L’altermondialisme n’a qu’une quinzaine d’années. Il faut donc prendre un peu de distance par rapport aux événements actuels et voir comment les choses vont évoluer dans le courant des prochaines années. La crise n’est pas terminée et l’altermondialisme peut encore avoir une grande influence dans la décennie qui vient.

- S’il n’existe pas un consensus sur un modèle alternatif de développement, il y a, néanmoins, cette idée qui se développe selon laquelle on ne peut plus continuer de la sorte. Le coût environnemental, mais aussi social du modèle de développement économique actuel n’est pas tenable. Dès lors, par quels biais peser sur le changement?
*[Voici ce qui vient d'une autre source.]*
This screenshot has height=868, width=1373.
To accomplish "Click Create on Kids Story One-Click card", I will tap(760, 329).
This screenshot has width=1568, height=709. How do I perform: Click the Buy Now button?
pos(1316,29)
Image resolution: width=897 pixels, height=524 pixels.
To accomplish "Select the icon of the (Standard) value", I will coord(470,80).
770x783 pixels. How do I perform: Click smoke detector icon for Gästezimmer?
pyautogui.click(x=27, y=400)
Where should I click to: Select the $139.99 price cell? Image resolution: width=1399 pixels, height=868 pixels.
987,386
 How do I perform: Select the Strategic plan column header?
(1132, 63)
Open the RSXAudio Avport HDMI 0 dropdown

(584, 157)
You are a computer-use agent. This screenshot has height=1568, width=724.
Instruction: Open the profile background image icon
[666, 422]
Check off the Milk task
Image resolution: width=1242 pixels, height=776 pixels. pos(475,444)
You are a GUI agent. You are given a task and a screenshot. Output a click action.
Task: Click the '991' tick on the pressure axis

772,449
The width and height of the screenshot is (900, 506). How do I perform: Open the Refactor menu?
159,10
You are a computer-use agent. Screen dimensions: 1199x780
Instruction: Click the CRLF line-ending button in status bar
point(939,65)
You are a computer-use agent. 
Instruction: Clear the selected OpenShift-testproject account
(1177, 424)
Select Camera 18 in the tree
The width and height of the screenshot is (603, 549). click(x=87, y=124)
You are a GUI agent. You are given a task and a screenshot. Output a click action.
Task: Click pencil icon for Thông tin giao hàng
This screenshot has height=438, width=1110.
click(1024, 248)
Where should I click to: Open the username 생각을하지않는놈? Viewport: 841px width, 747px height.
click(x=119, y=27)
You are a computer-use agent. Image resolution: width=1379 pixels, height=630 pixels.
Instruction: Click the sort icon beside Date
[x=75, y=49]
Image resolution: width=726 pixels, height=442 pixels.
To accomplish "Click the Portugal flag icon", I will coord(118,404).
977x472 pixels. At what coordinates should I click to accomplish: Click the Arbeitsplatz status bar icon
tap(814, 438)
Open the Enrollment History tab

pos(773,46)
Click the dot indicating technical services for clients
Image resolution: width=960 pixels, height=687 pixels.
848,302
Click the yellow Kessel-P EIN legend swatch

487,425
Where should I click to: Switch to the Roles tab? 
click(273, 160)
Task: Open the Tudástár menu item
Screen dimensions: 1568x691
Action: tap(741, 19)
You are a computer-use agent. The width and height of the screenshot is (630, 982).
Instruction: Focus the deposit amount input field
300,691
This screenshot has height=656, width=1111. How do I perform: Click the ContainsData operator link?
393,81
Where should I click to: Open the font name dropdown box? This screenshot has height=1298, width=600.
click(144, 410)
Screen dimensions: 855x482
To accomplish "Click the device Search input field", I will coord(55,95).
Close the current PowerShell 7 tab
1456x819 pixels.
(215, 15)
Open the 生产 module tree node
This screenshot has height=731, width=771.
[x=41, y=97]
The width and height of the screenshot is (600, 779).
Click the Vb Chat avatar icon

- G.P. : Ceux qui espéraient que le changement viendrait à partir de la crise et des contradictions propres au système de la globalisation financière se sont trompés. Ce n’est pas la crise qui produit un changement dans le système. Il faut pour cela des acteurs sociaux capables de se mobiliser, de se faire entendre, et surtout de donner un sens à la crise pour peser à terme sur les décisions politiques que ce soit à un niveau local ou global. La question essentielle est de savoir comment il est possible aujourd’hui d’être acteur dans la globalisation? Comment de simples citoyens, comment la société civile, comment les syndicats peuvent agir et peser sur le cours des choses dans un contexte qui est devenu global. Il n’y a évidemment pas de réponses immédiates et évidentes à cette question. Mais je pense que le courant altermondialiste — même s’il n’a pas encore réussi à remettre fondamentalement en cause la manière dont l’économie mondiale fonctionne — a ouvert des pistes et montré que la société civile peut être un acteur influent dans le contexte actuel. Aujourd’hui, les décisions ne dépendent plus des seuls experts ou des États. C’est en réfléchissant sur les succès et les limites du mouvement altermondialiste que nous pourrons mieux comprendre comment des citoyens, des syndicats et la société civile peuvent devenir acteur au niveau global, mais aussi au niveau local et national.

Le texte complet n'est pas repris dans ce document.